Excerpt provided>
##############################

Aired February 12, 2019 - 10:30   ET


VANESSA YURKEVICH, CNN POLITICAL REPORTER: So, tonight, what we can expect to hear from him is him drilling down on some of his potential policies.

We haven't heard that much about what he thinks about things like health care, immigration, gun control. We're going to expect some questions, probably from the audience, on that.

Another thing to point out is that recent CNN poll reported that about half of Americans don't even know who Howard Schultz is. So tonight will be another opportunity for him to introduce himself to the American public.

TEXT: Opinion of Howard Schultz; Favorable 13%; Unfavorable 22%; Never heard of 46%; No opinion 18%

YURKEVICH: Also Howard Schultz, as we know, is the ex-CEO of Starbucks. He's really used to working in a corporate setting. He's used to sitting at the head of the table at the board room.

Tonight's format is going to be very different. He's going to be talking one-on-one with voters. So, Jim, it's going to be really interesting to see if he can sort of break out of that corporate environment and answer questions for voters that they -- that are really important to them -- Jim.

JIM SCIUTTO, CNN ANCHOR, NEWSROOM: Yes. Where does that sound familiar? Someone used to the corporate headquarters, running for office, becoming president.

Of course, America has experience with a billionaire businessman running for office. This will be another question, I imagine, he'll face tonight.

YURKEVICH: Yes. Exactly. I mean, America clearly was ready for an American businessman with Donald Trump. But are they ready for another American businessman, potentially billionaire Howard Schultz?

There's a lot of similarities between the two. Both are from New York. Both are billionaires. And both had no political experience.

The country was clearly ready for the country -- the country was clearly ready for American government to be run by a businessman, so I'm sure that Schultz will try to play up that experience as he's talking to voters, and convincing them that he is the right man for the job, should he choose to throw his name in the ring for president -- Jim.

SCIUTTO: We'll be watching. Vanessa Yurkevich, thanks very much.

Tonight, a reminder, the Presidential Town Hall with the former Starbucks CEO Howard Schultz, moderated by our own -- my colleague -- Poppy Harlow. It starts at 10:00 p.m. Eastern time, only on CNN.

##############################

Set of tasks>
1: Copy word for word the stretch of the Howard Schultz transcript from "Another thing to" through "the board room.".
2: Report how many lines of the listing contain the string "menu", where case counts. Give only the number.

(Entries showing where items appear)
##############################

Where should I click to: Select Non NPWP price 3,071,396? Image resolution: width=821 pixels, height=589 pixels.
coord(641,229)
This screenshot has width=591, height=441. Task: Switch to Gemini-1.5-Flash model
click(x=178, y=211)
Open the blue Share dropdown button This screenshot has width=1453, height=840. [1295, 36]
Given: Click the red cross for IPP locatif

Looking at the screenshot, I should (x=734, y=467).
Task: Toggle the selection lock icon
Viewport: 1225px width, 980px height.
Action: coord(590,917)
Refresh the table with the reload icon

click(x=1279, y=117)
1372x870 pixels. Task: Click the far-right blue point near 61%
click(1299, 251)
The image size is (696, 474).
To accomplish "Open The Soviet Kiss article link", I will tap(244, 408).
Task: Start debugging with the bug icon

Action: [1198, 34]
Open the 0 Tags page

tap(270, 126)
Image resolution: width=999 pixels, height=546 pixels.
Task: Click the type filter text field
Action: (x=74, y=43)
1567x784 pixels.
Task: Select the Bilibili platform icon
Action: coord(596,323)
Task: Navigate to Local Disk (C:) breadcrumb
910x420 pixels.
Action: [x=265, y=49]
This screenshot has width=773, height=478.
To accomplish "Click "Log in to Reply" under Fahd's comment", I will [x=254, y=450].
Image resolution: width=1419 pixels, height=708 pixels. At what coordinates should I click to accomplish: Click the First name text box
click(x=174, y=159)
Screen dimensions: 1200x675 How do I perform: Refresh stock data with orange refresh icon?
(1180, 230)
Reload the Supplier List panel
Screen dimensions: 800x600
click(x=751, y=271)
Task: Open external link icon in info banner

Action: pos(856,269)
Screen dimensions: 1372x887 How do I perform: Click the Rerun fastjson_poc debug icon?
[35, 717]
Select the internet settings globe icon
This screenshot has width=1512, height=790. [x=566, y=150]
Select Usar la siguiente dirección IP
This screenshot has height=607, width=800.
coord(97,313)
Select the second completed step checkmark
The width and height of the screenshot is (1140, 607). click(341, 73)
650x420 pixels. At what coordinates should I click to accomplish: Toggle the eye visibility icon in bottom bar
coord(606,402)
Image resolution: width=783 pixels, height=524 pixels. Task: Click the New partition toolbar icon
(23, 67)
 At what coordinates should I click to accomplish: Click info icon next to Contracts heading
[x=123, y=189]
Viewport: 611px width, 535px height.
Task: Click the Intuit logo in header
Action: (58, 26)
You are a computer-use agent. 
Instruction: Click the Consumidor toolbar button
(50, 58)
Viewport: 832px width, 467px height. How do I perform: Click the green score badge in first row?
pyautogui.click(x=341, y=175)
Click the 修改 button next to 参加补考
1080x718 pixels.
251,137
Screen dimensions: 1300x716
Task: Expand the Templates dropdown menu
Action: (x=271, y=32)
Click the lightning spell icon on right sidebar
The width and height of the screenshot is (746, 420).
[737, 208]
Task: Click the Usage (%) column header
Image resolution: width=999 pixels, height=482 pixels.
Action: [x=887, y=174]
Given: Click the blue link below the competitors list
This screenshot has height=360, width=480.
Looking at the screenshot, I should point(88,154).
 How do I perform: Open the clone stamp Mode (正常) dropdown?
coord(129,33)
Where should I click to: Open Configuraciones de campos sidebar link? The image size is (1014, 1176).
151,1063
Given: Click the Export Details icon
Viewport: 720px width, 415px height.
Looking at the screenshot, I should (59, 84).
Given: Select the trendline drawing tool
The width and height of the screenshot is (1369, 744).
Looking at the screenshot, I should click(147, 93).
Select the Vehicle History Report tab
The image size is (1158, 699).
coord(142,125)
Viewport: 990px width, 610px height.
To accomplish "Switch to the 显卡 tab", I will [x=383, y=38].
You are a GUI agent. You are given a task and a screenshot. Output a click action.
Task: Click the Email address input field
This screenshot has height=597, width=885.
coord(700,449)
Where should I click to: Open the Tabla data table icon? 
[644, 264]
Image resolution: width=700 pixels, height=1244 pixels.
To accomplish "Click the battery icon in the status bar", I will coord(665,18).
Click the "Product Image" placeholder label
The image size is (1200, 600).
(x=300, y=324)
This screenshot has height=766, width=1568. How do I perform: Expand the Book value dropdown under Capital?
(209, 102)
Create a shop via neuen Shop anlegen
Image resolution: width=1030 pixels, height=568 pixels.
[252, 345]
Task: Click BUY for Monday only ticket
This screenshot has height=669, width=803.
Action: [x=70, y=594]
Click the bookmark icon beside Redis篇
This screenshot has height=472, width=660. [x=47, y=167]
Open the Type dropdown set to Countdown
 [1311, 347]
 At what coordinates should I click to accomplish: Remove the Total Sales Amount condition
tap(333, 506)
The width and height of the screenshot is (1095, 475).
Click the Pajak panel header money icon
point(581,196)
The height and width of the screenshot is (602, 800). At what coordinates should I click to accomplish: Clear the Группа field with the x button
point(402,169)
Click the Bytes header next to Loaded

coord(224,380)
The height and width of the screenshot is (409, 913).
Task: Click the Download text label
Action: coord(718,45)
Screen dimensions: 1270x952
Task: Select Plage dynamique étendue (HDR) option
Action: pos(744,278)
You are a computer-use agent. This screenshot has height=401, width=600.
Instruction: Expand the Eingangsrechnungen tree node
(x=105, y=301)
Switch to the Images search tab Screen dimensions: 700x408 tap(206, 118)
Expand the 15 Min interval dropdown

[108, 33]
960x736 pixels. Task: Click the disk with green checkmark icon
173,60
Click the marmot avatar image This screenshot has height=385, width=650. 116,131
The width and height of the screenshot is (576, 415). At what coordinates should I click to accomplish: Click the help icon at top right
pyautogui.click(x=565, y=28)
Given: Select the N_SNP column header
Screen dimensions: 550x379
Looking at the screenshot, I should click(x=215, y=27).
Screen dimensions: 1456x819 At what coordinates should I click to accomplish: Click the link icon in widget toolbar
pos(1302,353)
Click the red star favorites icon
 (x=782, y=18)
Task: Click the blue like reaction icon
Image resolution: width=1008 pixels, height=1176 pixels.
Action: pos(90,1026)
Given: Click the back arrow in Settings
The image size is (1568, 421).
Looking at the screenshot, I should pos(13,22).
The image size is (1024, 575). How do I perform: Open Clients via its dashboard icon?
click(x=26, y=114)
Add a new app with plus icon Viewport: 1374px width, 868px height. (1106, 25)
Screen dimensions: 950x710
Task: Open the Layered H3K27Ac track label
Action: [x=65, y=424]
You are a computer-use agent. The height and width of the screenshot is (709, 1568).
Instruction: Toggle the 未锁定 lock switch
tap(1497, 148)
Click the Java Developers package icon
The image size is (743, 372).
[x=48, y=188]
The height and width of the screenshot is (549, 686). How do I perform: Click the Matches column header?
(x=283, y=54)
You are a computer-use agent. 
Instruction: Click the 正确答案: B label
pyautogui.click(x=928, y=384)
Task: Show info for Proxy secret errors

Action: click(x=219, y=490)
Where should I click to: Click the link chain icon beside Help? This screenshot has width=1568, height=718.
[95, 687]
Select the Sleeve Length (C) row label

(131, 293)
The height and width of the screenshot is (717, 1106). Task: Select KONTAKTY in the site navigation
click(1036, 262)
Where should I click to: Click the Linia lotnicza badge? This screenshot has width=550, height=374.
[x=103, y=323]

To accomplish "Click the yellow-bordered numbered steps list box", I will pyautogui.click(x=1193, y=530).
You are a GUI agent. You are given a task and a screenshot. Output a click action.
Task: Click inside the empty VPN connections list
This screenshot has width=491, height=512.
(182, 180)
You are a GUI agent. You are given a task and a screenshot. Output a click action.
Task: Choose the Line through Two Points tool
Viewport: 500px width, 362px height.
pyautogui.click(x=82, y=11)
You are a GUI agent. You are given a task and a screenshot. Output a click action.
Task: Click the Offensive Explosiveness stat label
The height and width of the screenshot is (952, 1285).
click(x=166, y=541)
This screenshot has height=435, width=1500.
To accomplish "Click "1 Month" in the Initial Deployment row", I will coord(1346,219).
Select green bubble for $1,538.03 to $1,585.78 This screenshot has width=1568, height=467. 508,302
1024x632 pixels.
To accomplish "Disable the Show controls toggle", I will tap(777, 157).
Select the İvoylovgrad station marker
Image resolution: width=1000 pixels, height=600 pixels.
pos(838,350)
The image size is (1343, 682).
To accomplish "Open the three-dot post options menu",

##############################

Answers given>
1:
Another thing to point out is that recent CNN poll reported that about half of Americans don't even know who Howard Schultz is. So tonight will be another opportunity for him to introduce himself to the American public.

TEXT: Opinion of Howard Schultz; Favorable 13%; Unfavorable 22%; Never heard of 46%; No opinion 18%

YURKEVICH: Also Howard Schultz, as we know, is the ex-CEO of Starbucks. He's really used to working in a corporate setting. He's used to sitting at the head of the table at the board room.

2: 2